• **Data extract**:
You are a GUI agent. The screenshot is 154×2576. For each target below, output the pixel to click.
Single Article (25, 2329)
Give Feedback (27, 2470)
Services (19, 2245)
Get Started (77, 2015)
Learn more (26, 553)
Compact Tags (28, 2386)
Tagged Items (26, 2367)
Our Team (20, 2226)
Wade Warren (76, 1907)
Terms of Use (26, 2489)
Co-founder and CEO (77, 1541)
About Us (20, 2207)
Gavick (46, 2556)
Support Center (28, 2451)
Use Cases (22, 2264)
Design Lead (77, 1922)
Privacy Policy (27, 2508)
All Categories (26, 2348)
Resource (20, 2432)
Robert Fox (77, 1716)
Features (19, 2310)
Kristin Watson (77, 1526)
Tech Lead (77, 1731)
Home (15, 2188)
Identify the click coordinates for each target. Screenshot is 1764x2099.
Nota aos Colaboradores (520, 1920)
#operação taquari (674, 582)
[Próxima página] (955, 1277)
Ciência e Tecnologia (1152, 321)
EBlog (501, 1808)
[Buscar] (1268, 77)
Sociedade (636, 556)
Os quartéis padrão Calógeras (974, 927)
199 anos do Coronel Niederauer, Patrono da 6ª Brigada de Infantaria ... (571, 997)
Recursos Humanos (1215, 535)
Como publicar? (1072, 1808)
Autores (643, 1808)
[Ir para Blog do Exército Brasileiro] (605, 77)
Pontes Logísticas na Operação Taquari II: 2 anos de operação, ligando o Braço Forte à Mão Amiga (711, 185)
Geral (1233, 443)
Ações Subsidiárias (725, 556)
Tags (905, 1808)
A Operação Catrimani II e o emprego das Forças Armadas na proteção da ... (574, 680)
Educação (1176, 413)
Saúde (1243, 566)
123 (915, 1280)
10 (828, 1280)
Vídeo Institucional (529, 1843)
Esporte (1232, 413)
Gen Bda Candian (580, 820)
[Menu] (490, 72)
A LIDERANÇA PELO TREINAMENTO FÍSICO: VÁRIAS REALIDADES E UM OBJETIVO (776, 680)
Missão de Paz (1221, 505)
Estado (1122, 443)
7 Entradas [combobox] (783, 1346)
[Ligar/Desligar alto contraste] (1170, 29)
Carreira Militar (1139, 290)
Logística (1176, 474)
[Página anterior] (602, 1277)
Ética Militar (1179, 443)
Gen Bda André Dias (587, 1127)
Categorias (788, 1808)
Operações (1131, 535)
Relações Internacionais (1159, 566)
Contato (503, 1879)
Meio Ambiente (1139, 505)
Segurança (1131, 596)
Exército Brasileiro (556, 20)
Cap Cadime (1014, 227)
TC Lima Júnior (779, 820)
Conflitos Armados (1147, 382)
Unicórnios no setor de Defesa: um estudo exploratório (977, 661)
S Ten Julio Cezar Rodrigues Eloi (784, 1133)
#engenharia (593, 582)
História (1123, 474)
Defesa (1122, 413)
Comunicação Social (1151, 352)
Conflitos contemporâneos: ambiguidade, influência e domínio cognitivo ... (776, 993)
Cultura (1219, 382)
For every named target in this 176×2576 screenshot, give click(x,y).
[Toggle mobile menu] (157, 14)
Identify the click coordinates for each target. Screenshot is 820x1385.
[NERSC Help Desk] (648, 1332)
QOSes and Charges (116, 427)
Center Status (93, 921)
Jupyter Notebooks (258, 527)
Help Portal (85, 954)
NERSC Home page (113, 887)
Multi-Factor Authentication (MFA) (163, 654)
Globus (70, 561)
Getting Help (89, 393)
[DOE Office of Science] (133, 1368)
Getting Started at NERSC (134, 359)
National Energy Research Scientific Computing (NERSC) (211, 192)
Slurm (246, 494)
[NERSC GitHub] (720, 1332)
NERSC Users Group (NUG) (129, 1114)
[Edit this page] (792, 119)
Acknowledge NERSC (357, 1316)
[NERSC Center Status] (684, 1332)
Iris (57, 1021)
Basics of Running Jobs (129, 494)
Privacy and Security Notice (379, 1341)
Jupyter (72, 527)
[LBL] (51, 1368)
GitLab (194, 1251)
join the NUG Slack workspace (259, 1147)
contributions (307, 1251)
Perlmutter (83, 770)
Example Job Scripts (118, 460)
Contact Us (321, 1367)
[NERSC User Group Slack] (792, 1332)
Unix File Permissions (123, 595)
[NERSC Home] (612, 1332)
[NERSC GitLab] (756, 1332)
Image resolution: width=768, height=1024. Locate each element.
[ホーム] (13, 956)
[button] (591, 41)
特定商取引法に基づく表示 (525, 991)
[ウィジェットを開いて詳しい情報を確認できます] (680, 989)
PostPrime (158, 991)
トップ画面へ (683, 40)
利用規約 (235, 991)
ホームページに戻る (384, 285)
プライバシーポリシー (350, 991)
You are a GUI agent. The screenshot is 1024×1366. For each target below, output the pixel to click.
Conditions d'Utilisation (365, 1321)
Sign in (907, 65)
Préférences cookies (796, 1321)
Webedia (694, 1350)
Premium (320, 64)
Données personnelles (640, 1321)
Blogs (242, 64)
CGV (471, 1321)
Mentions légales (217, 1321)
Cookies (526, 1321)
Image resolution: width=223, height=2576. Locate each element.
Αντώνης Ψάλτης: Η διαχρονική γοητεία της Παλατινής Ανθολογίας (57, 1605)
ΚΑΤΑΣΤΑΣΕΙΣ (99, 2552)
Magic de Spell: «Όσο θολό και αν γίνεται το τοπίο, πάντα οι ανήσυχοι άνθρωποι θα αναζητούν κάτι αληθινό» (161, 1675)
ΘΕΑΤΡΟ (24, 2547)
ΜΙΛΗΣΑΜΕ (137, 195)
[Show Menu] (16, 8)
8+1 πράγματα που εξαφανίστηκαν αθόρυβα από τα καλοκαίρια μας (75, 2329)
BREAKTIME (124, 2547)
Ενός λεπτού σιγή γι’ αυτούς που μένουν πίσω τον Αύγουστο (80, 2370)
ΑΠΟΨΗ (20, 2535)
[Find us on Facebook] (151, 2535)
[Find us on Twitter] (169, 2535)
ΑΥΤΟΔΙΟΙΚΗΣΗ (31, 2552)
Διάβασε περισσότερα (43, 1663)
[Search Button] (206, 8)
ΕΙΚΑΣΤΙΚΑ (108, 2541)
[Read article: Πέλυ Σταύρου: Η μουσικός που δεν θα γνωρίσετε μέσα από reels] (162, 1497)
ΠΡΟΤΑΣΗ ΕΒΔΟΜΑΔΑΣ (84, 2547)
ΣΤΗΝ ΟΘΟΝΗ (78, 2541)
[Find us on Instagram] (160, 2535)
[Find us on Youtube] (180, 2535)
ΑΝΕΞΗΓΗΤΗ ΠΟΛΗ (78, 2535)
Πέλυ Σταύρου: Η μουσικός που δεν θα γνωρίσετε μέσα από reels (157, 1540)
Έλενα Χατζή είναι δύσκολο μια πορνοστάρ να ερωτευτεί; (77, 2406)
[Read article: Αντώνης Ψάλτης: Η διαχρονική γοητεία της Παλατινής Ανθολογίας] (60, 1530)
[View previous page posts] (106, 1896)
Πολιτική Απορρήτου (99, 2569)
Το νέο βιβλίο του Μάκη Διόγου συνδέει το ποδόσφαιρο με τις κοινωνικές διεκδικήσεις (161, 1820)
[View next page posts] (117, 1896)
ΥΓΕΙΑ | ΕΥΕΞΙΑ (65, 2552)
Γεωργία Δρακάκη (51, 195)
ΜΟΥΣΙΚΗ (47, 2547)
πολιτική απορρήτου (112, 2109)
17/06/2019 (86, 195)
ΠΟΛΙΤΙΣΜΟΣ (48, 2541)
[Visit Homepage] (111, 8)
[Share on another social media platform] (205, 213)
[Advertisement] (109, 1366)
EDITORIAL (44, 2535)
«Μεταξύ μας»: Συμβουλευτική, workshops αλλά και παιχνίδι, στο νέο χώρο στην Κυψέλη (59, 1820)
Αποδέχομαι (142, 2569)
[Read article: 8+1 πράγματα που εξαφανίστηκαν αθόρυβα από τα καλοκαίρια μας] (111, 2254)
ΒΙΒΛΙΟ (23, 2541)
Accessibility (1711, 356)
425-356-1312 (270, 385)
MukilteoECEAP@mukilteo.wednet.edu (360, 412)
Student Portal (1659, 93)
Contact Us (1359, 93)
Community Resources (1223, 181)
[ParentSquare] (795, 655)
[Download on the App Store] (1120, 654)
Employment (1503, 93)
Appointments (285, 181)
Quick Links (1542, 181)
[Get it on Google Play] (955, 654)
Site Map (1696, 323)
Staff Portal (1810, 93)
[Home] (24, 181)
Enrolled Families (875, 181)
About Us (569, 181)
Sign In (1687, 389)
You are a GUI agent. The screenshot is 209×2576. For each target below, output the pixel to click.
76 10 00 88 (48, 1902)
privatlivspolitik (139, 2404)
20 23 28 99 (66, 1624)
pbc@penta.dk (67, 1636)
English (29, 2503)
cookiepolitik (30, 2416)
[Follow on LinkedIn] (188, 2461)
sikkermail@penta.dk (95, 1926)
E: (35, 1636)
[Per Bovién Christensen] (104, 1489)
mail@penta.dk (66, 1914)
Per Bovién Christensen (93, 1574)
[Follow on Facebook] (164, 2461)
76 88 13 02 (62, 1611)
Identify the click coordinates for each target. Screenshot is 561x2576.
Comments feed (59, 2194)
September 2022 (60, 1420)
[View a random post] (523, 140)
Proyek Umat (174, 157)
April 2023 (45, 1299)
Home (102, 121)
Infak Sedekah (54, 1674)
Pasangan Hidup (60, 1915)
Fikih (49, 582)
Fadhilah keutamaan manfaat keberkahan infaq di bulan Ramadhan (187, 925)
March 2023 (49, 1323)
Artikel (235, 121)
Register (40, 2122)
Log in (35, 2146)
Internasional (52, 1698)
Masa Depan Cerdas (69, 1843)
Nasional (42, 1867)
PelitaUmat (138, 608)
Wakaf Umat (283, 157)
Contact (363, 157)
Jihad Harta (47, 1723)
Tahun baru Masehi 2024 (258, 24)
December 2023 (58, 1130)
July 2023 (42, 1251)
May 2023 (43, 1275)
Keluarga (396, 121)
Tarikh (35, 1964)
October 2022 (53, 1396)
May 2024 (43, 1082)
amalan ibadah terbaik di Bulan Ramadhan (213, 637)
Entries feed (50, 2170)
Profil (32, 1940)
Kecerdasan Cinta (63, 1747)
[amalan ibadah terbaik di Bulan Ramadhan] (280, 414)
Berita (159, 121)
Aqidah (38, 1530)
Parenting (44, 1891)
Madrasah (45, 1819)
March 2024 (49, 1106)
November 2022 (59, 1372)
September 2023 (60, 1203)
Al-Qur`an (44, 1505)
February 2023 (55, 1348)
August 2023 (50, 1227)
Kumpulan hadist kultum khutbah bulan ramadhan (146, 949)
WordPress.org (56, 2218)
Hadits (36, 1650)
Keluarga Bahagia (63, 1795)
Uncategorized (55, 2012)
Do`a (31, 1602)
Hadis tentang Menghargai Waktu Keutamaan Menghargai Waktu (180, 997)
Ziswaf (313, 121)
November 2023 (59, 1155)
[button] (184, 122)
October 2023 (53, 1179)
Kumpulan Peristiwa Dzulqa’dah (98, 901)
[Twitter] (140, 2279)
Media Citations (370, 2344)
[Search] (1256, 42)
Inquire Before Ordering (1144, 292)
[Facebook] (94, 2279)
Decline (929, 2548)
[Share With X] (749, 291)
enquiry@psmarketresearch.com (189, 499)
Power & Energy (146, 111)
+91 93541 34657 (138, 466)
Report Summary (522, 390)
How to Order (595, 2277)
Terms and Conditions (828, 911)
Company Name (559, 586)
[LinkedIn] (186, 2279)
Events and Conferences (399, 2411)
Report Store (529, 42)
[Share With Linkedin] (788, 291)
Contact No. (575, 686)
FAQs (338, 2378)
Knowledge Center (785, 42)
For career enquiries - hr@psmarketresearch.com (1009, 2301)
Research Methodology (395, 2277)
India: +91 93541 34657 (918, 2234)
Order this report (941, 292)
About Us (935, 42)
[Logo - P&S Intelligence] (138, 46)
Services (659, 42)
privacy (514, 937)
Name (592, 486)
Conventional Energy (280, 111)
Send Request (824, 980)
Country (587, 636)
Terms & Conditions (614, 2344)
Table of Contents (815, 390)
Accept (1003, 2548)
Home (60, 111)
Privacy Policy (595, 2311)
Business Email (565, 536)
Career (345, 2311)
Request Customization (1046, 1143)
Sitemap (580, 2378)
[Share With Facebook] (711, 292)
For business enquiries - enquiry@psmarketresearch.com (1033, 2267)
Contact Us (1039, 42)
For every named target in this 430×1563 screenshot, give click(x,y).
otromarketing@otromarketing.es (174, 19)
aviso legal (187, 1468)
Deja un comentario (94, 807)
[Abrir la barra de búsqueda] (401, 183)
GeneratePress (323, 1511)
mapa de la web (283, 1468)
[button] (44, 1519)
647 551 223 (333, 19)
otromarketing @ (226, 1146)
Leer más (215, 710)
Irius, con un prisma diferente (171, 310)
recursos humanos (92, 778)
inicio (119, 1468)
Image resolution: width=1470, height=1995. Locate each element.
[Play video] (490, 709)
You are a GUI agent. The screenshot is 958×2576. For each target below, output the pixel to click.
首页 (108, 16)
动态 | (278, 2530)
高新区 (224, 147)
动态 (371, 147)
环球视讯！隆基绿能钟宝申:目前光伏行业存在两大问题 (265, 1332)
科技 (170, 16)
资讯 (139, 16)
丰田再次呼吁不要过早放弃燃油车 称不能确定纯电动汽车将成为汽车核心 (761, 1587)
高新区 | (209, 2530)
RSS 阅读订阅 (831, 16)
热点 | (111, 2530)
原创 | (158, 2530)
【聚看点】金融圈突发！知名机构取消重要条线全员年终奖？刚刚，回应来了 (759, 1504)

• **Task objective**:
Copy each line in the entries above where the word "coordinates" shows up.

• **Finished exercise**:
Identify the click coordinates for each target. Screenshot is 1764x2099.
Identify the click coordinates for each target. Screenshot is 820x1385.
Identify the click coordinates for each target. Screenshot is 561x2576.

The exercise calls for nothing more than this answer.